— Challenge —
Copy the lines of the listing that begin at the line containing "The image size is (1024, 600)." and end with the line containing "Open FRM Failing", including both of those lines.

— Data listing —
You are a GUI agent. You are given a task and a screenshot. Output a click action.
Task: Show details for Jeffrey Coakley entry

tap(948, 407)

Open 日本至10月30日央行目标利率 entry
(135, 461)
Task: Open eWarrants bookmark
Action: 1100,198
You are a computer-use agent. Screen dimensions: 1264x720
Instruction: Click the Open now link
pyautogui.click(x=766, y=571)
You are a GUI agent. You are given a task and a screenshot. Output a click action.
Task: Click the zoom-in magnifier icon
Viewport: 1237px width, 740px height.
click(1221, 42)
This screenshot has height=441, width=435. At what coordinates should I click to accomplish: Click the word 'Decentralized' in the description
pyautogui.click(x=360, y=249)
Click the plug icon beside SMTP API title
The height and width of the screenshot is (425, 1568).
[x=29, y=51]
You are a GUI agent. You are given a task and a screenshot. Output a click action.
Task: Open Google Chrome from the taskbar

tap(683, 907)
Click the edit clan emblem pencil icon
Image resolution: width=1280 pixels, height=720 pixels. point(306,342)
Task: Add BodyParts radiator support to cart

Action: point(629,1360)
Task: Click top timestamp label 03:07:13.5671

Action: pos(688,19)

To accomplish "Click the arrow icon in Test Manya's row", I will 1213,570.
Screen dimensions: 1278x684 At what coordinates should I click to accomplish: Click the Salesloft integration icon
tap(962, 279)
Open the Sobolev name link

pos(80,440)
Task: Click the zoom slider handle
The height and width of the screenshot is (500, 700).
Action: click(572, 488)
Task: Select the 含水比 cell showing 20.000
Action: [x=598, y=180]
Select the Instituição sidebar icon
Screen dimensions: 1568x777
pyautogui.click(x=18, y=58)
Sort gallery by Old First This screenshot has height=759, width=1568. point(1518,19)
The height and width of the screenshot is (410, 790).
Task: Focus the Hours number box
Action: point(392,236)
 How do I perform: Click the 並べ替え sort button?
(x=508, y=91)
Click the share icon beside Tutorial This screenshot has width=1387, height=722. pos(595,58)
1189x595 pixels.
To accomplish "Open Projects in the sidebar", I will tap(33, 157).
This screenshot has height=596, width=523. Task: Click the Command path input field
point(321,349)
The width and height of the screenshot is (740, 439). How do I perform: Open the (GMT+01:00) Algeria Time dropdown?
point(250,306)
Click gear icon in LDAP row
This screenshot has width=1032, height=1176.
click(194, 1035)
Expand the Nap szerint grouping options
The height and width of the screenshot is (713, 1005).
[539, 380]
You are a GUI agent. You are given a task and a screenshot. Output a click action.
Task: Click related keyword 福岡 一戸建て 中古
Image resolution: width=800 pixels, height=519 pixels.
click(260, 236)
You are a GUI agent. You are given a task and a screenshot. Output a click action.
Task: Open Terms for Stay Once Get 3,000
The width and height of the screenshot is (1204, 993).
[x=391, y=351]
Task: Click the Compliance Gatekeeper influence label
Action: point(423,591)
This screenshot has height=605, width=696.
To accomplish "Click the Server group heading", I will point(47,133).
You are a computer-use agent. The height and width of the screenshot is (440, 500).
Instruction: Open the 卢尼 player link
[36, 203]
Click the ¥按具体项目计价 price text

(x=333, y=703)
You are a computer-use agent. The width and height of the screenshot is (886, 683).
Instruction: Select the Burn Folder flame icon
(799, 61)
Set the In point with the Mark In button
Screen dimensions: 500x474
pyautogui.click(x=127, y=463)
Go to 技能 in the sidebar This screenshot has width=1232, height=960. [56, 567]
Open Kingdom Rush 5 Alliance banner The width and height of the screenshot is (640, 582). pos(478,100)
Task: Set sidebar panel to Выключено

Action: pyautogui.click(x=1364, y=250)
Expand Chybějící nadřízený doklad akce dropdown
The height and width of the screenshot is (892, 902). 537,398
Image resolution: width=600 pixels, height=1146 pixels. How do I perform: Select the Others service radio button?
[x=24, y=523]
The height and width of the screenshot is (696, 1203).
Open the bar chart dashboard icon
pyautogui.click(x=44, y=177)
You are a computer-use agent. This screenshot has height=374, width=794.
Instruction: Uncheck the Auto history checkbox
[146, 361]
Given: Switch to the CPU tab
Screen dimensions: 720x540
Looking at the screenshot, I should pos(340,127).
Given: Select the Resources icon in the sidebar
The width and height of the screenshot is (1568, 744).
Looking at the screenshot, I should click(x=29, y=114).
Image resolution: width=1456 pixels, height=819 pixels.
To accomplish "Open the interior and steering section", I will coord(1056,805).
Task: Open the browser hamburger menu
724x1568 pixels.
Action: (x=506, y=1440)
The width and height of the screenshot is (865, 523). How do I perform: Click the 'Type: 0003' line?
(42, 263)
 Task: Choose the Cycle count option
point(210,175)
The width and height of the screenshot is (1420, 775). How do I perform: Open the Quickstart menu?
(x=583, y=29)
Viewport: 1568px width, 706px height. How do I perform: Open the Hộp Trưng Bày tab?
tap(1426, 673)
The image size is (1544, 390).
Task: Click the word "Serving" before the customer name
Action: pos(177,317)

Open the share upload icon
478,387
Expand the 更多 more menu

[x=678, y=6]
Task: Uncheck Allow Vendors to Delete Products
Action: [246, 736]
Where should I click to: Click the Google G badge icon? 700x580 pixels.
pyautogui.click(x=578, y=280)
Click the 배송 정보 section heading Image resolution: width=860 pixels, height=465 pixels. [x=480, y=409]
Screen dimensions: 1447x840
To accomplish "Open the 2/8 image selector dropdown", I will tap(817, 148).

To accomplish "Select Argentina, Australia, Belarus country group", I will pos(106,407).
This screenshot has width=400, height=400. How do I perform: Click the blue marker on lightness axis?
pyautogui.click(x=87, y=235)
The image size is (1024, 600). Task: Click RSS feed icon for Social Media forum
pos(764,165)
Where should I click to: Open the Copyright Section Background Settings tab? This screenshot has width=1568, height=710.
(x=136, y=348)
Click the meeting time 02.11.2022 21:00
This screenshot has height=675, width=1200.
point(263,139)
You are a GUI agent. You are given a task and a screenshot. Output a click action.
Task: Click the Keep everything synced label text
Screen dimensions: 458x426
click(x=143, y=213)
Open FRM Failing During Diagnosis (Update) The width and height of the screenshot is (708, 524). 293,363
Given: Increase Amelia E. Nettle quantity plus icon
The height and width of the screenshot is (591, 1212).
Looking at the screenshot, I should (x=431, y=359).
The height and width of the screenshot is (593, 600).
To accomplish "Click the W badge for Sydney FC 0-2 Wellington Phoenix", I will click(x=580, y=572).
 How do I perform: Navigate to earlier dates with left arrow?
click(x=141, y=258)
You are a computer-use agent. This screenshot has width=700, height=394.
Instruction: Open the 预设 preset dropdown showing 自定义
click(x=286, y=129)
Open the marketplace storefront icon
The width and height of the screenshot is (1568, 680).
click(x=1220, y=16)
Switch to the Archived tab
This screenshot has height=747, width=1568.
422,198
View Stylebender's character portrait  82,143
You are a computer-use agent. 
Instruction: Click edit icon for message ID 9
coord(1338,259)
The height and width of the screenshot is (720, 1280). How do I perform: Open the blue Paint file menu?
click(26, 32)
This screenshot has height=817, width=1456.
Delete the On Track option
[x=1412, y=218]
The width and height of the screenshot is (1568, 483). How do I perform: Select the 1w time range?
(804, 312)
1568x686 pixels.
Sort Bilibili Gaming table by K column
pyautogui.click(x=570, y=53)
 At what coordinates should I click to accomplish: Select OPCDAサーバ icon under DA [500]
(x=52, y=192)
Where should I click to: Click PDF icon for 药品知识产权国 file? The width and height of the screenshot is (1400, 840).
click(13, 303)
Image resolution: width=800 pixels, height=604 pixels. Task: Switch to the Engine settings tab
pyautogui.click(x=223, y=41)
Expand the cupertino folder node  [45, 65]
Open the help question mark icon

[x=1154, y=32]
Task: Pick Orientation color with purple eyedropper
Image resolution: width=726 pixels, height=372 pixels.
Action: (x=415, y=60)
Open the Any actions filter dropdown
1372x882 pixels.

— Answer —
The image size is (1024, 600). Task: Click RSS feed icon for Social Media forum
pos(764,165)
Where should I click to: Open the Copyright Section Background Settings tab? This screenshot has width=1568, height=710.
(x=136, y=348)
Click the meeting time 02.11.2022 21:00
This screenshot has height=675, width=1200.
point(263,139)
You are a GUI agent. You are given a task and a screenshot. Output a click action.
Task: Click the Keep everything synced label text
Screen dimensions: 458x426
click(x=143, y=213)
Open FRM Failing During Diagnosis (Update) The width and height of the screenshot is (708, 524). 293,363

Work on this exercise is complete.